■ INSTRUCTIONS FOR THE TASK ■
Reproduce the data starting at the line containing "You are a GUI" and ending at the line containing "click(302, 56)", substituting "page" for "section" and leaving all else unchanged. Omit the pictures from the reproduction.

■ RECORDS FOR THE TASK ■
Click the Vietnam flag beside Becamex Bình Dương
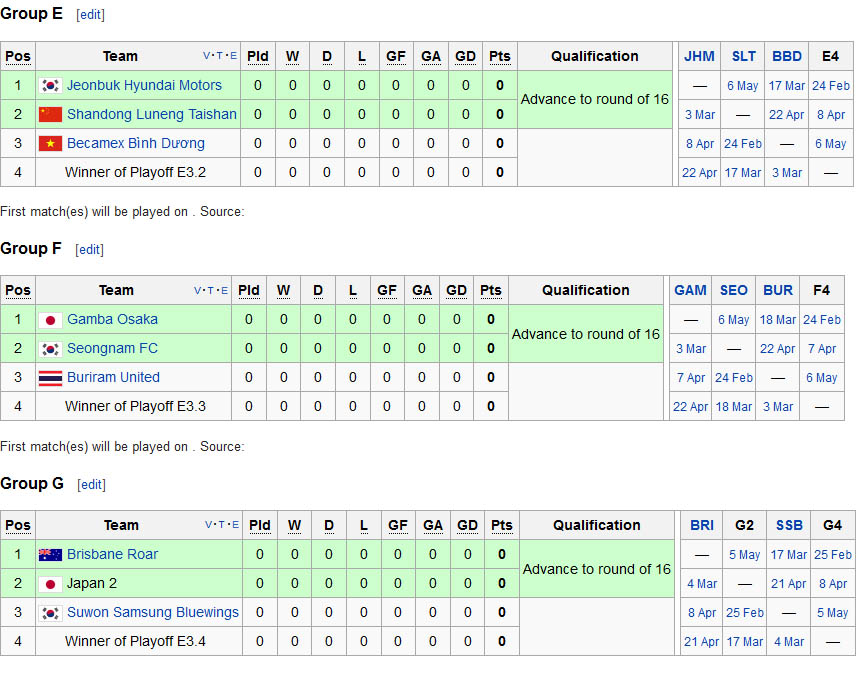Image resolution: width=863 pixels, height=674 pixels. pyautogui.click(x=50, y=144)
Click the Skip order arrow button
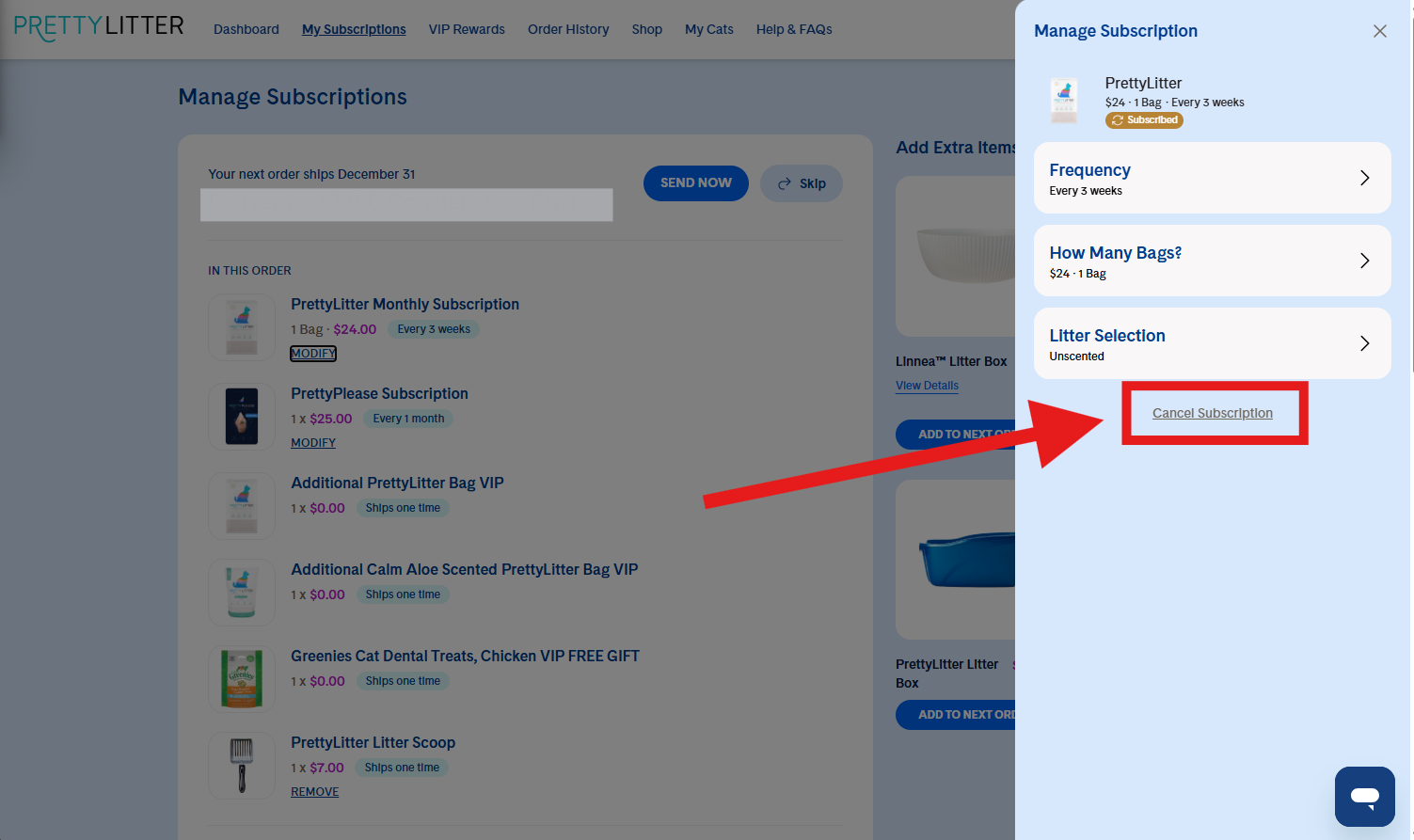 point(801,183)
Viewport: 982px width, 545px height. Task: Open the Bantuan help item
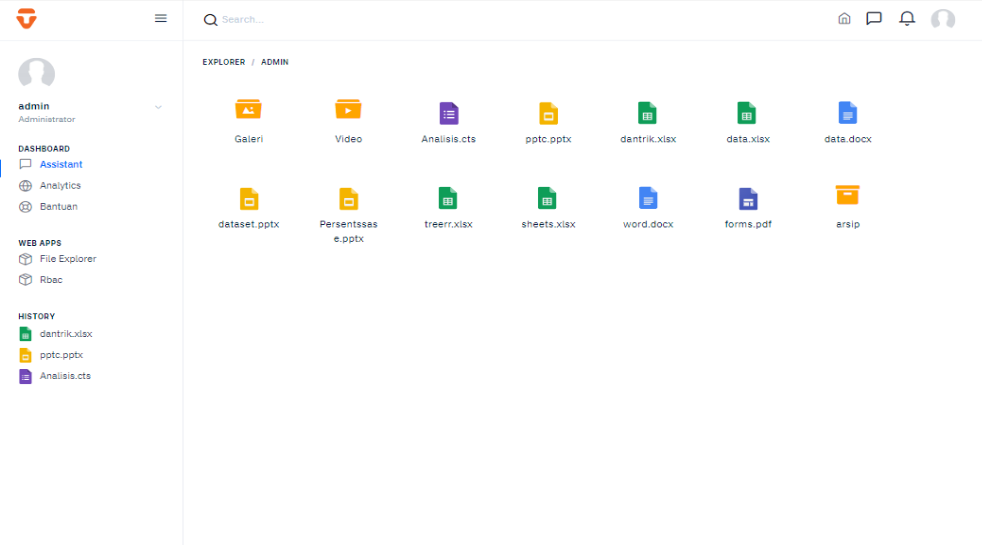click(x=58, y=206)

==

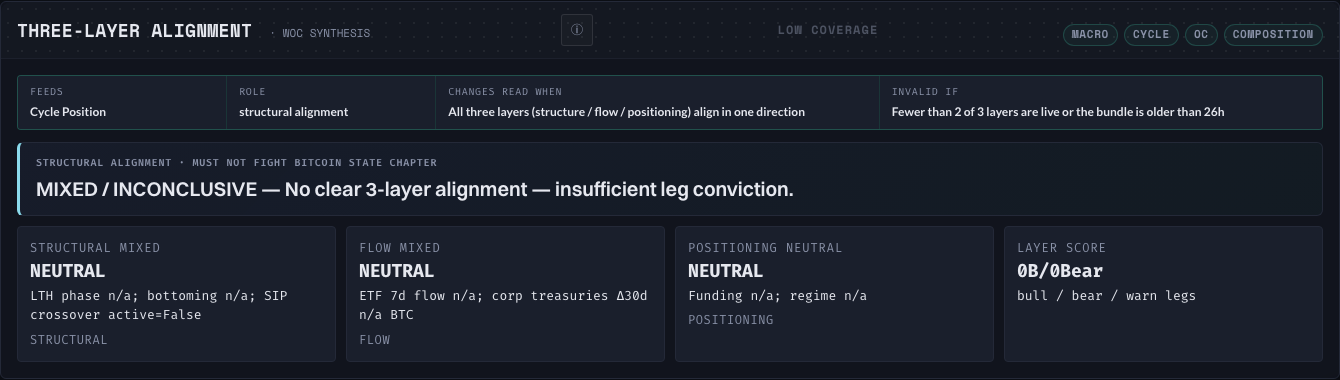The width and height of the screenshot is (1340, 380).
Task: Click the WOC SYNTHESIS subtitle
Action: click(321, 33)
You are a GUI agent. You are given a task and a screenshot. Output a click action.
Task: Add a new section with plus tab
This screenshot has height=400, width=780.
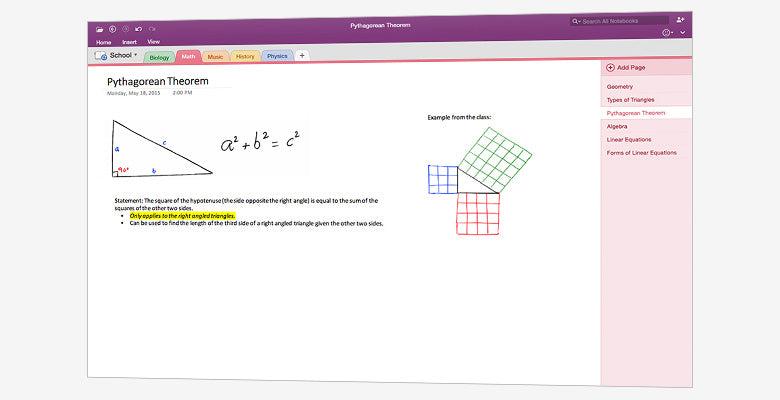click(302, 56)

■ FINAL RESULT ■
You are a GUI agent. You are given a task and a screenshot. Output a click action.
Task: Add a new page with plus tab
This screenshot has height=400, width=780.
click(302, 56)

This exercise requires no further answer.